Pixel coordinate grounding data:
• • • • • • •
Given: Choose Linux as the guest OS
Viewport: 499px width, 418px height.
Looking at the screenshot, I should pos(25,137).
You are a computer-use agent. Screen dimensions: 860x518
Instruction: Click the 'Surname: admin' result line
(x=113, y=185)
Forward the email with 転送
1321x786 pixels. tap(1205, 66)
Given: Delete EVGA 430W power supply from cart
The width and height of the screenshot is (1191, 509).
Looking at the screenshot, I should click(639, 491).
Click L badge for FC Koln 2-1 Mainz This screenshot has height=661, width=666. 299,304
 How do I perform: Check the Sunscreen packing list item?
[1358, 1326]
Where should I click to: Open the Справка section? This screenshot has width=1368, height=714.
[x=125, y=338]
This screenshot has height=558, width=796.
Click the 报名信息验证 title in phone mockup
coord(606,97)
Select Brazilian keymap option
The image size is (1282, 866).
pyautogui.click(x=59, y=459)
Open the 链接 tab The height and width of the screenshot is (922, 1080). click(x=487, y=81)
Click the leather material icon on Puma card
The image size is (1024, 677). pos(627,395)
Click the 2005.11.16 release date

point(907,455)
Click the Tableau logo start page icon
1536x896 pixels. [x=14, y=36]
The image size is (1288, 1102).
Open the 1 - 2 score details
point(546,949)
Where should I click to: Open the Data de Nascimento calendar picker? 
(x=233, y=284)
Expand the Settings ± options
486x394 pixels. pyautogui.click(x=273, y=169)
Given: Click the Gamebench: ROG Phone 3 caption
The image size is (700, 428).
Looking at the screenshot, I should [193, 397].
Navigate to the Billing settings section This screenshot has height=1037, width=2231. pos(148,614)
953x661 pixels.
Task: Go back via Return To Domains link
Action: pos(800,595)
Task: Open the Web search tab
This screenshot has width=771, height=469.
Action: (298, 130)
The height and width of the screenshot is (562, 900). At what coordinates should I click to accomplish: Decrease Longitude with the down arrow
• • • • • • •
_About this exercise_.
Give back, unchanged, the line that holds "The image size is (1288, 1102)." along with all lines after it through the last line above.

_Completed task_.
The image size is (1288, 1102).
Open the 1 - 2 score details
point(546,949)
Where should I click to: Open the Data de Nascimento calendar picker? 
(x=233, y=284)
Expand the Settings ± options
486x394 pixels. pyautogui.click(x=273, y=169)
Given: Click the Gamebench: ROG Phone 3 caption
The image size is (700, 428).
Looking at the screenshot, I should [193, 397].
Navigate to the Billing settings section This screenshot has height=1037, width=2231. pos(148,614)
953x661 pixels.
Task: Go back via Return To Domains link
Action: pos(800,595)
Task: Open the Web search tab
This screenshot has width=771, height=469.
Action: (298, 130)
The height and width of the screenshot is (562, 900). At what coordinates should I click to accomplish: Decrease Longitude with the down arrow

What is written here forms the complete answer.